● TASK REQUIREMENTS
a – List every person named in the news report on Joe Lieberman's visit to EVIT that follows.
b – Extend the news report on Joe Lieberman's visit to EVIT that follows, beginning after its last sentence.

● SELECTED EXTRACT
The hydrogen-fueled engines built and tested by students at the East Valley Institute of Technology should be the wave of the future, said Sen. Joe Lieberman, D-Conn., during a tour of the Mesa facility Wednesday as part of a campaign swing through Arizona.
But unless President Bush is thrown out of office next year, Lieberman said, hydrogen technology will remain largely in the classroom while the United States becomes even more reliant on fossil fuels.
As one of nine Democratic candidates for president, Lieberman finished a two-day campaign swing across the state with a visit Wednesday morning to EVIT, 1601 W. Main St. Lieberman met with high school students and teachers who convert common gasoline engines on cars and lawn mowers to burn hydrogen.
Solar cells can be used to generate electricity that in turn splits apart water molecules to create hydrogen and oxygen, said Roy McAllister, an EVIT teacher and president of the American Hydrogen Association. Converted engines burn the hydrogen as fuel, releasing none of the pollutants associated with gasoline and other petroleum fuels.
"The process is so effective it actually cleans the air," McAllister said as he demonstrated three engine models for Lieberman.
EVIT officials were excited to host Lieberman for about an hour.
Superintendent Sally Downey said the personal attention of a presidential candidate was a big boost to the school and its hydrogen class.

● SOURCE MATERIAL

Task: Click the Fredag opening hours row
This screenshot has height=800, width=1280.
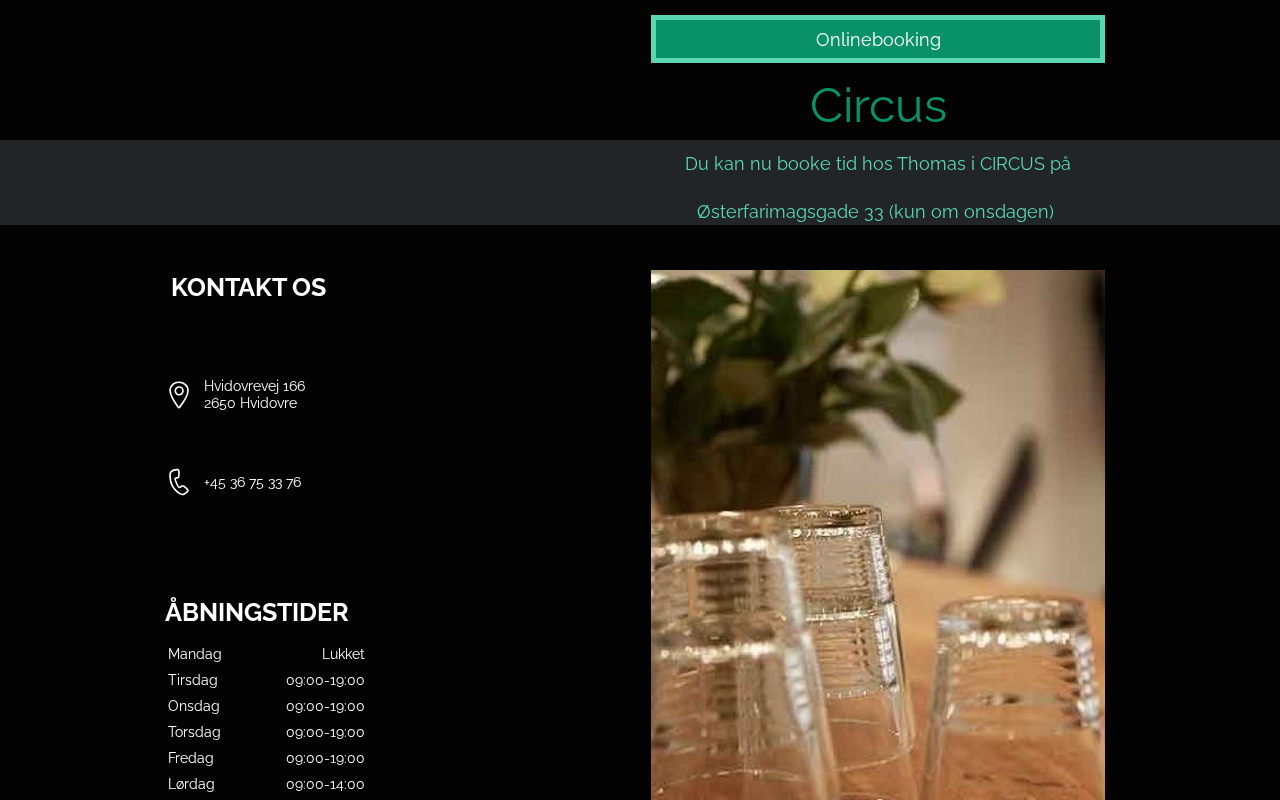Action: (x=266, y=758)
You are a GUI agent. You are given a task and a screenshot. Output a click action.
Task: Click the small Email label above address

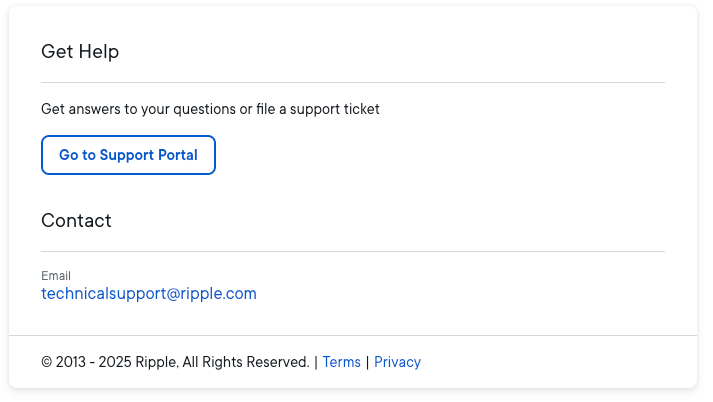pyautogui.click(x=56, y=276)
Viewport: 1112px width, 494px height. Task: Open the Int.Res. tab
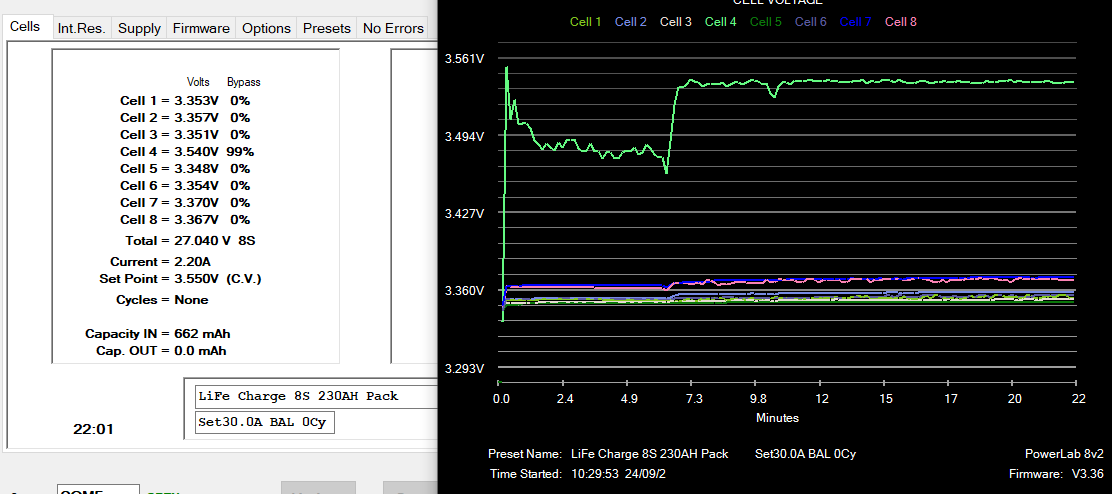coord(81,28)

--

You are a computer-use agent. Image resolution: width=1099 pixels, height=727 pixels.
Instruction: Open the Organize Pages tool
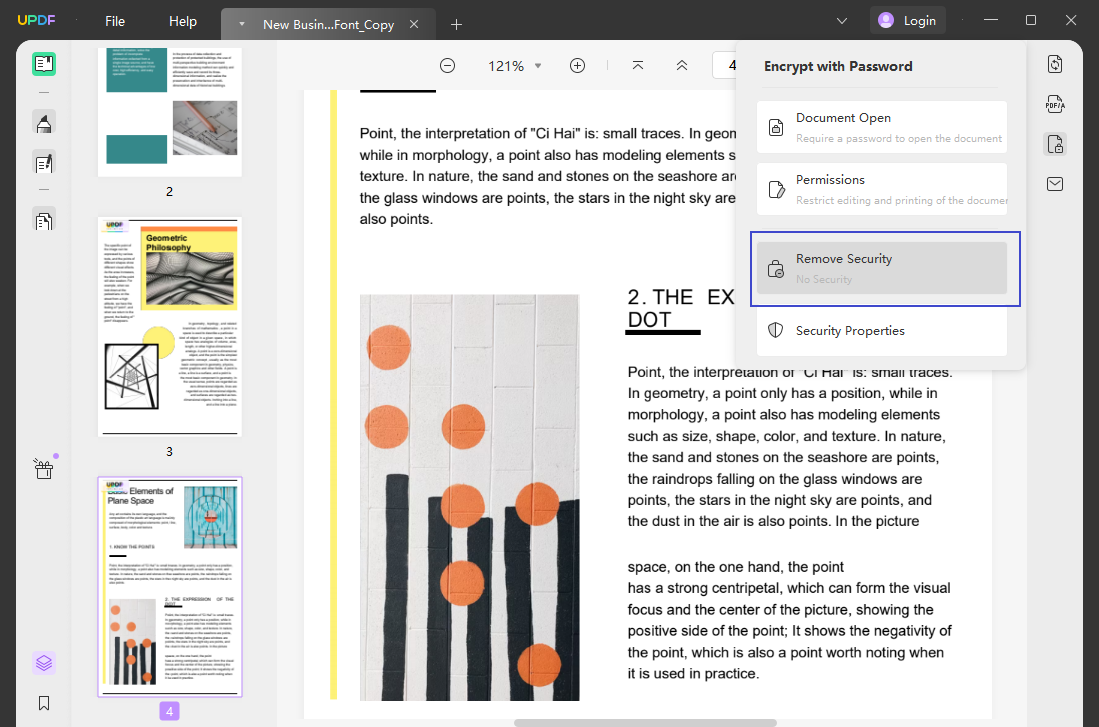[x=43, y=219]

● RESULTS FOR THE EXERCISE
a –
Joe Lieberman
President Bush
Roy McAllister
Sally Downey

b –
"Once they are educated and understand the depth and the opportunities that can come out of this program, then more people will get behind it and embrace it," Downey said.
In a speech after the campus tour, Lieberman said hydrogen is the key to ending the United States' dependence on foreign oil, as well as reducing pollution and slowing the buildup of atmospheric greenhouse gases. But Bush's national energy plan, now stalled in the Senate, would cut hydrogen research by $1 billion a year and would provide unwise subsidies to petroleum and natural gas suppliers, Lieberman said.
Lieberman said his own energy plan would save 2 million barrels of oil a day by 2015 by raising auto fuel economy standards. The senator also wants to spend $15 billion in the next decade to develop a commercially viable method of turning coal and natural gas into hydrogen. An additional $6.5 billion would be used to place 100,000 hydrogen fuel vehicles on the road by 2010, increasing to 2.5 million vehicles by 2020, Lieberman said.